Reversible ubiquitination is essential for the endocytic sorting and down-regulation of G protein-coupled receptors, such as the chemokine receptor CXCR4. The deubiquitinating enzyme AMSH has been implicated in the endocytic sorting of both G protein-coupled receptors and receptor-tyrosine kinases. Herein, we examine the role of AMSH in the regulation of CXCR4 stability and trafficking and characterize protein-protein interactions critical for this function. Loss of AMSH catalytic activity or depletion by RNAi results in increased steady-state levels of CXCR4 under basal conditions. Analysis of truncation and point mutation of AMSH reveal the importance of an RXXK motif for CXCR4 degradation. The RXXK motif of AMSH interacts with the SH3 domains of the STAM and Grb2 families of adaptor proteins with high affinity.
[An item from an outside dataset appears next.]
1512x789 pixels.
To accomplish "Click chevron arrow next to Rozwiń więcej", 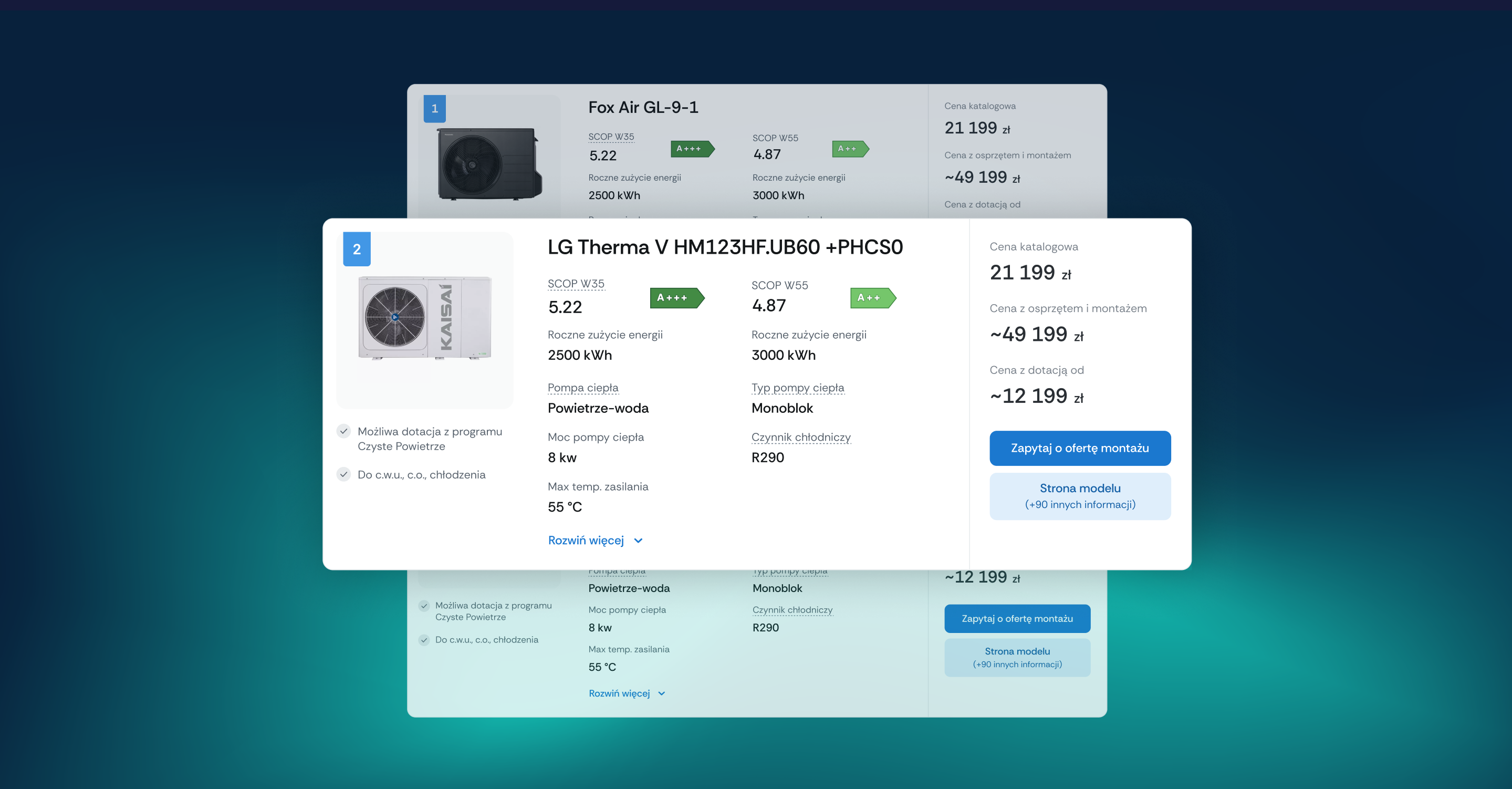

Cells expressing a catalytically inactive mutant of AMSH show basal hyperubiquitination, but not increased degradation, of the ESCRT-0 components STAM1 and Hrs. This is dependent on the RXXK motif of AMSH. Ubiquitination of endocytic machinery modulates their activity, suggesting that AMSH may directly regulate endocytic adaptor protein function. This is reflected in CXCR4 trafficking and provides a mechanism by which AMSH specifies the fate of endocytosed receptors. Taken together, these studies implicate AMSH as a key modulator of receptor fate determination through its action on components of the endocytic machinery. © 2010 by The American Society for Biochemistry and Molecular Biology, Inc.